Certes, il n'est pas étonnant que cette idée circule aujourd'hui. En effet, nombre de Belges et de Congolais sont nostalgiques de l'époque coloniale. Comme bien d'autres, ils constatent l'état de Délabrement dans lequel se trouve aujourd'hui le Congo et se disent que, tout compte fait, ce n'était pas si mal que cela sous les Belges. Et cependant, je ne crois pas qu'il soit possible de revenir en arrière d'une manière qui éviterait les erreurs du passé. Si la colonie a tenu le coup tant d'années, c'est parce que les colonisateurs y avaient un intérêt et qu'on n'apercevait pas d'alternative convaincante. Aujourd'hui, il n'existe plus de volonté colonisatrice.

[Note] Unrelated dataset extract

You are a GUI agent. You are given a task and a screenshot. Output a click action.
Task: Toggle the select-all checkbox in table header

Personnellement, je pense que je mourrai sans savoir ce qu'il adviendra de ce pays: reconnaissons que notre compréhension de ce qui s'y passe est limitée et parcellaire et que les solutions nous échappent. Mais les Congolais ont-ils la même vision que nous sur toutes ces questions? Je suis toujours étonné par leur optimisme et leur force de vie.

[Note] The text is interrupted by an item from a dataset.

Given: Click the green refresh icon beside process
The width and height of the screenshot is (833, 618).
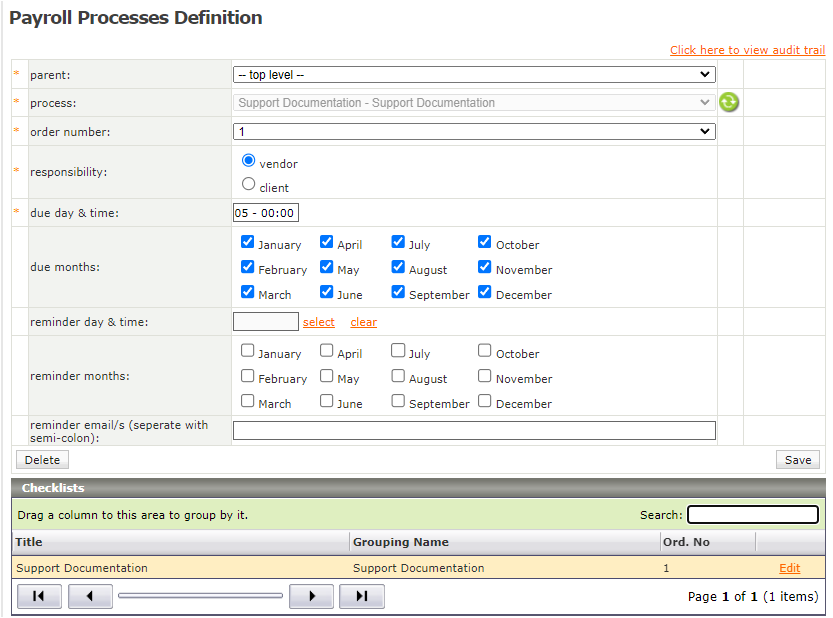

PIERRE d'ARGENT Chargé de cours en Droit international à l'UCL

Le régime de tutelle a été imaginé au lendemain de la seconde guerre mondiale; il remplace le régime des mandats du temps de la Société des Nations. Il fait donc partie intégrante de la Charte des Nations unies. Le régime était destiné à conduire à l'indépendance certains peuples. Il ne peut cependant en aucun cas être appliqué à l'égard d'un Etat devenu indépendant, membre de l'Onu. Le chapitre XII de la Charte internationale est très clair à ce sujet.

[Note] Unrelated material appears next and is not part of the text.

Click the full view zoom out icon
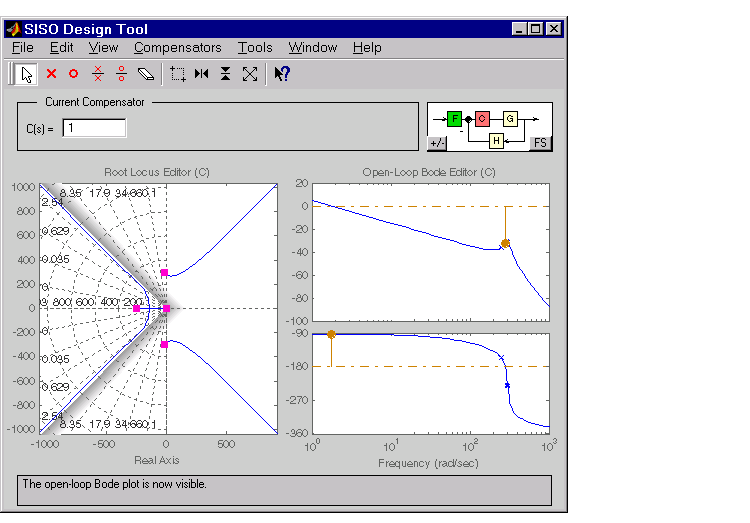The height and width of the screenshot is (523, 750). coord(250,73)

Dans le cas de la République démocratique du Congo, il est toutefois possible d'imaginer la mise en place d'un régime particulier et taillé sur mesure qui ferait subsister l'État congolais mais en mettrait l'administration sous surveillance internationale; une sorte d'administration provisoire et internationale dont le but serait de ramener la paix dans le pays. Pour cela, deux conditions devraient être réunies: une résolution du Conseil de Sécurité de l'Onu ainsi qu'un accord, non seulement du gouvernement de Kinshasa, mais encore de toutes les parties en présence au Congo. En droit strict, le Conseil de sécurité pourrait sans doute se passer de l'accord des rebelles, voire même de celui du gouvernement, mais il est totalement improbable qu'il ne cherche pas à l'obtenir et qu'il envisage cette voie sans être sollicité par les parties congolaises. Je doute qu'actuellement, gouvernement et parties rebelles soient prêtes à accepter sur leur territoire la présence d'une véritable administration internationale se substituant à l'administration congolaise, ou dirigeant celle-ci. Cette administration internationale devrait être épaulée, pour asseoir son autorité, par une importante force militaire multinationale. Un tel régime ad hoc suppose la volonté concordante des Congolais (qui accepteraient en quelque sorte de confier leur destin à d'autres), mais aussi de la communauté internationale dans son ensemble, et de ses grands bailleurs de fonds (qui accepteraient d'y mettre d'importants moyens).